*** GIVEN DATA ***

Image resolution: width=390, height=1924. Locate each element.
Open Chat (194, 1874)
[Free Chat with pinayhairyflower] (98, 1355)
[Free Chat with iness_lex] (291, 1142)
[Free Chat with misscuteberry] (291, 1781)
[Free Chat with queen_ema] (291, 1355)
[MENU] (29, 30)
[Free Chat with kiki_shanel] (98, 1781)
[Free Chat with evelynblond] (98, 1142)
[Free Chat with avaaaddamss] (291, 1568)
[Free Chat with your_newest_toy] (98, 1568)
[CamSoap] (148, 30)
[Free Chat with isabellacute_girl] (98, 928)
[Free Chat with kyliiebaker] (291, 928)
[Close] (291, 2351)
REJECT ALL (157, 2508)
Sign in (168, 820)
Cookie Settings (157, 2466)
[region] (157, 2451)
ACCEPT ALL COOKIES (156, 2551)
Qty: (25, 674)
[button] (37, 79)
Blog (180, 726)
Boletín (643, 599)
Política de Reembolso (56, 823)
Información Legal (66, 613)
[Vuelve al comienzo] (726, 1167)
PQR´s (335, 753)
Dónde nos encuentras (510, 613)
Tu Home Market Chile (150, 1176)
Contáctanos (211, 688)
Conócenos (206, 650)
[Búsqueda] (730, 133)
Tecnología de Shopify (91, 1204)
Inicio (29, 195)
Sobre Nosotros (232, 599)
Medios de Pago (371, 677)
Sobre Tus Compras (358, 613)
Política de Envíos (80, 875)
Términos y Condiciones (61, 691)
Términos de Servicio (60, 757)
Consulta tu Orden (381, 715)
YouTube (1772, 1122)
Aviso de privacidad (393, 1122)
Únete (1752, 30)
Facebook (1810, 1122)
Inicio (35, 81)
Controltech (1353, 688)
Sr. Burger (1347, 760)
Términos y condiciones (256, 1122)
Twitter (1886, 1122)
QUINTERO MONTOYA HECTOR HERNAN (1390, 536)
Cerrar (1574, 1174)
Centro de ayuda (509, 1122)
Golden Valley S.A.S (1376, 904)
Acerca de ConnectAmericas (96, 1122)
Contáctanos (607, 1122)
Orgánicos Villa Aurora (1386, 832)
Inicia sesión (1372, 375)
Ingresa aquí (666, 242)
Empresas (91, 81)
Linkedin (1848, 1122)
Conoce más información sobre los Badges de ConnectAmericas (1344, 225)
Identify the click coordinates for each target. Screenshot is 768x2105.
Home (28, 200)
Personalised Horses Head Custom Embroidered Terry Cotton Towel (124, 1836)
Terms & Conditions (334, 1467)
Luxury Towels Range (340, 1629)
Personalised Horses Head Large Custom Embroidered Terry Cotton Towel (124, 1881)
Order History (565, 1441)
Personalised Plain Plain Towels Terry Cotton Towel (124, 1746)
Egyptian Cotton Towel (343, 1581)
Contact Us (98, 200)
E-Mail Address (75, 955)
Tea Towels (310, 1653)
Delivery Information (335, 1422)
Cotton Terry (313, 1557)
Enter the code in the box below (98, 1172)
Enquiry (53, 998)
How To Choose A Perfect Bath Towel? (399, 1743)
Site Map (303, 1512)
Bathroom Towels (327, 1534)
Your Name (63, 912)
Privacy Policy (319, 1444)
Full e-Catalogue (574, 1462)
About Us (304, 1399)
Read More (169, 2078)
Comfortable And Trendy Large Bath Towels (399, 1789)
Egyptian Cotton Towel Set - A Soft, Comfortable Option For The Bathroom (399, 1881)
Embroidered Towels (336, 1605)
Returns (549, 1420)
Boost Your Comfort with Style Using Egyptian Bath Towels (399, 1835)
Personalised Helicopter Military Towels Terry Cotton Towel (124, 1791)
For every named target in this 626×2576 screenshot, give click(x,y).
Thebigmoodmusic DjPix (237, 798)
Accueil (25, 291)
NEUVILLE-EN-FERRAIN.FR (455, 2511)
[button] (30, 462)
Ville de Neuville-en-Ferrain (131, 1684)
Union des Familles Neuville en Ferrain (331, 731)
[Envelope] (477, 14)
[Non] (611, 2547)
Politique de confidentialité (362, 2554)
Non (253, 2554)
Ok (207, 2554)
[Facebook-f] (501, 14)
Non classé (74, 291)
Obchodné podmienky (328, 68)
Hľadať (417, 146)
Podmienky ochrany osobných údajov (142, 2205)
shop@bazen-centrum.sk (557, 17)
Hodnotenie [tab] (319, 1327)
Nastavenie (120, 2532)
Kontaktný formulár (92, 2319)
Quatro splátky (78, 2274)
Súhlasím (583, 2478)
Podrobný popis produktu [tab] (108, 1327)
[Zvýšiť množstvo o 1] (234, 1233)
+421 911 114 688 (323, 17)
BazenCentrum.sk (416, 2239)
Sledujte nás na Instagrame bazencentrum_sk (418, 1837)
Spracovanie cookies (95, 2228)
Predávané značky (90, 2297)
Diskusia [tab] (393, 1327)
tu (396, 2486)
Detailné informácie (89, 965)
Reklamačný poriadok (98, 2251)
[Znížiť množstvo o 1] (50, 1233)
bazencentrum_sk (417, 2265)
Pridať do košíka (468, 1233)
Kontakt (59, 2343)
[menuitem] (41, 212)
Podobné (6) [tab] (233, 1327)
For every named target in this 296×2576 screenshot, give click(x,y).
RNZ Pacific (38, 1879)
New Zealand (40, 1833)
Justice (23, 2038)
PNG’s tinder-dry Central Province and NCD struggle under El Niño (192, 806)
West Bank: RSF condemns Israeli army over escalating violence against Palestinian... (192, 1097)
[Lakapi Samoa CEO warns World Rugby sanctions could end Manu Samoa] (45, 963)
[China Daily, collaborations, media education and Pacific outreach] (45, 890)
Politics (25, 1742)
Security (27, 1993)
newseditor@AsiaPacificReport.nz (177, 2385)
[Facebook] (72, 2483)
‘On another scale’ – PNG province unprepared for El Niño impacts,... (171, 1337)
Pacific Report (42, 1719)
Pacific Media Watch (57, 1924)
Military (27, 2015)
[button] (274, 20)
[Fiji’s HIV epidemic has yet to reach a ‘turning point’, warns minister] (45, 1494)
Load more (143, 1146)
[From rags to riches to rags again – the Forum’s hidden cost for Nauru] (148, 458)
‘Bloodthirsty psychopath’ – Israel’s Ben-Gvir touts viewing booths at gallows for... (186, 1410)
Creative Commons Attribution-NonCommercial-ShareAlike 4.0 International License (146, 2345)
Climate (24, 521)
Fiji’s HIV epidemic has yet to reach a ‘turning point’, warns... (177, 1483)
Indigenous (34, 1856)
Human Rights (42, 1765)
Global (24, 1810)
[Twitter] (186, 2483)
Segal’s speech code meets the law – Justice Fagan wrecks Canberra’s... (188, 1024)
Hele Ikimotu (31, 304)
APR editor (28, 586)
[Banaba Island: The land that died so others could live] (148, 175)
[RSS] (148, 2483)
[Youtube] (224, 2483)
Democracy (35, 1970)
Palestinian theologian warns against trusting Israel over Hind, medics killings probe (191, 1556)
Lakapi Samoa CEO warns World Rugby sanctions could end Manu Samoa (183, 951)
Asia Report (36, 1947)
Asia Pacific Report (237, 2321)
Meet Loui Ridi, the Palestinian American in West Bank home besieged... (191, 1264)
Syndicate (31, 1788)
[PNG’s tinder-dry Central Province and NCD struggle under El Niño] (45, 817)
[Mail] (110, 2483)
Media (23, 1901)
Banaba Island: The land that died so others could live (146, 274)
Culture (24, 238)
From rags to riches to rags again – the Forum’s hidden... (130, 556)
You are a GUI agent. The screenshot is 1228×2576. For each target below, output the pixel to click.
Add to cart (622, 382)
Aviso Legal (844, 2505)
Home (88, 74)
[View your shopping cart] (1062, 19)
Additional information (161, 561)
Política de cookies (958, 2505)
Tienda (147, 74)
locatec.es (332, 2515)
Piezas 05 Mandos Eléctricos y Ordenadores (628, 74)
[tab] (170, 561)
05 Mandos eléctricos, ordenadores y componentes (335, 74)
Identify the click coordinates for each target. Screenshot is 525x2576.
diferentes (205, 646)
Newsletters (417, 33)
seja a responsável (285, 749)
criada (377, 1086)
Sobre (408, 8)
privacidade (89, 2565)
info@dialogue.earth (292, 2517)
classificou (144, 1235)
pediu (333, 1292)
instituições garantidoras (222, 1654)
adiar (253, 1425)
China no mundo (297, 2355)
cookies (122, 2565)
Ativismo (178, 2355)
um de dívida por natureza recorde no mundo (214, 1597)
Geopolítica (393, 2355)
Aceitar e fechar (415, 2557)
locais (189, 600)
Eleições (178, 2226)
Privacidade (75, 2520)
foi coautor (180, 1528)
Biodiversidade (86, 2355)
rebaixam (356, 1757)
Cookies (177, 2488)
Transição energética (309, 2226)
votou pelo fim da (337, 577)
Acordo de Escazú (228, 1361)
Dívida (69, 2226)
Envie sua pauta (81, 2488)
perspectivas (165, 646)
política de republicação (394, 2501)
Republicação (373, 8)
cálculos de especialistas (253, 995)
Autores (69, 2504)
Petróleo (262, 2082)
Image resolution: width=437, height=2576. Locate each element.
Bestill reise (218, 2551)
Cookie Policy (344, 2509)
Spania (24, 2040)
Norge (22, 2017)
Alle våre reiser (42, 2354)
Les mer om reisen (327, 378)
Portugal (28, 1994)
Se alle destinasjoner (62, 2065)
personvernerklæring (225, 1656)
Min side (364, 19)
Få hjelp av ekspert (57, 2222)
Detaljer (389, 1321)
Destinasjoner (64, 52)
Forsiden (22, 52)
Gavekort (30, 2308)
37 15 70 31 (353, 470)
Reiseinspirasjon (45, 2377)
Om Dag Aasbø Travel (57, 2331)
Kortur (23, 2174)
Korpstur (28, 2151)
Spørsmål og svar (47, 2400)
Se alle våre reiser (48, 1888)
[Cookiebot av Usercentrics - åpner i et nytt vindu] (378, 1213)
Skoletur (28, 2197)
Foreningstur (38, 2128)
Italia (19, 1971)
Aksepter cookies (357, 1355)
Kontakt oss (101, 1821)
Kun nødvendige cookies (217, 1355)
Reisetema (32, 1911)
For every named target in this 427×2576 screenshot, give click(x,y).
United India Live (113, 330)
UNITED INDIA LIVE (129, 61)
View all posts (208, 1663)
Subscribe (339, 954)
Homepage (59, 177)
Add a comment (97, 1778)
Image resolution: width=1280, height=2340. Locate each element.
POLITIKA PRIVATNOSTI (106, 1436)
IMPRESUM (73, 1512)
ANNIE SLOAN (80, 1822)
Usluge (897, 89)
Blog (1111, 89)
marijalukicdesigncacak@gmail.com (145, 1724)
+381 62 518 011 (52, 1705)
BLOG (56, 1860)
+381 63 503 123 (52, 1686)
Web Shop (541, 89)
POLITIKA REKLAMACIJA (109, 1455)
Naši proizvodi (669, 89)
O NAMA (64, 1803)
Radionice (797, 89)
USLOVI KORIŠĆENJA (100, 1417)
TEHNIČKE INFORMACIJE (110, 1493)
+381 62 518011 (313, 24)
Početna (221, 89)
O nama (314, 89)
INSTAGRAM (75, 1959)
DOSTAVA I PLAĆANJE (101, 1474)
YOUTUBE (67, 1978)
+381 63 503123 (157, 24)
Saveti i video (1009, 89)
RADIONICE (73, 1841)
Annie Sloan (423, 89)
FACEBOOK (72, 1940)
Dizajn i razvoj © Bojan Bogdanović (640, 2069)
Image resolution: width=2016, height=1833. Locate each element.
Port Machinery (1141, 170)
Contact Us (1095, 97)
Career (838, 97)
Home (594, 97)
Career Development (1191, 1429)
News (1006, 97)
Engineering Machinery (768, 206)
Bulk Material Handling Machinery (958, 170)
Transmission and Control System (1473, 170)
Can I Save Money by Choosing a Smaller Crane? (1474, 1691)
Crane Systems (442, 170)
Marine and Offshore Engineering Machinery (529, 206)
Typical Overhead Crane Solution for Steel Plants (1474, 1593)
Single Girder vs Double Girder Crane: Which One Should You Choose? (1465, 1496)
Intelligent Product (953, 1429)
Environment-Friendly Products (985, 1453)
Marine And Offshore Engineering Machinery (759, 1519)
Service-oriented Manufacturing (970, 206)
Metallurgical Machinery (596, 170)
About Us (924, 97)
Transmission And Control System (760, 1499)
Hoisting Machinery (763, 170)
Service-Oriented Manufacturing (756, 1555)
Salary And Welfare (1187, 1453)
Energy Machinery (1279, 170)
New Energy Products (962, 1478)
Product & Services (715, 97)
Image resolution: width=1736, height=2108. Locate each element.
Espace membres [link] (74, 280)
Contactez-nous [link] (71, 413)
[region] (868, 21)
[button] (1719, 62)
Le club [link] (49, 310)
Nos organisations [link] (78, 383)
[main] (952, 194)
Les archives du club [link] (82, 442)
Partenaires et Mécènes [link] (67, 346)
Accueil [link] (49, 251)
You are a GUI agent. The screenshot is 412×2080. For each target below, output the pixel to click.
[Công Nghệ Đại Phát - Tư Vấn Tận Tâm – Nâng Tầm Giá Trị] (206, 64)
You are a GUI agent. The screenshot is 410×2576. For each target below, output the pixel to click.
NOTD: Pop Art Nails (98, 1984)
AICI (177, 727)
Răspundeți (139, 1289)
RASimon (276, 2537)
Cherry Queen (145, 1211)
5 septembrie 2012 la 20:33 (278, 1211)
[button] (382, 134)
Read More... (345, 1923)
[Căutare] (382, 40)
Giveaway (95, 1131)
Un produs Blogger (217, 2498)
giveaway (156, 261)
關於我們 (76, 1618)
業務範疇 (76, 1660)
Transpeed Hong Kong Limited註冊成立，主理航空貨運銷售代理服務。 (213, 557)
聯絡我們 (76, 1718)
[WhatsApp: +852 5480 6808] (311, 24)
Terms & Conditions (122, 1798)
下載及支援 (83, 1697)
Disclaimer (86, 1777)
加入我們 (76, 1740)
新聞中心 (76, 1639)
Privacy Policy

*** End of GIVEN DATA ***

» EXERCISE BRIEF: Copy each line containing the word "Choose" from the data.

» EXERCISE SOLUTION:
How To Choose A Perfect Bath Towel? (399, 1743)
Single Girder vs Double Girder Crane: Which One Should You Choose? (1465, 1496)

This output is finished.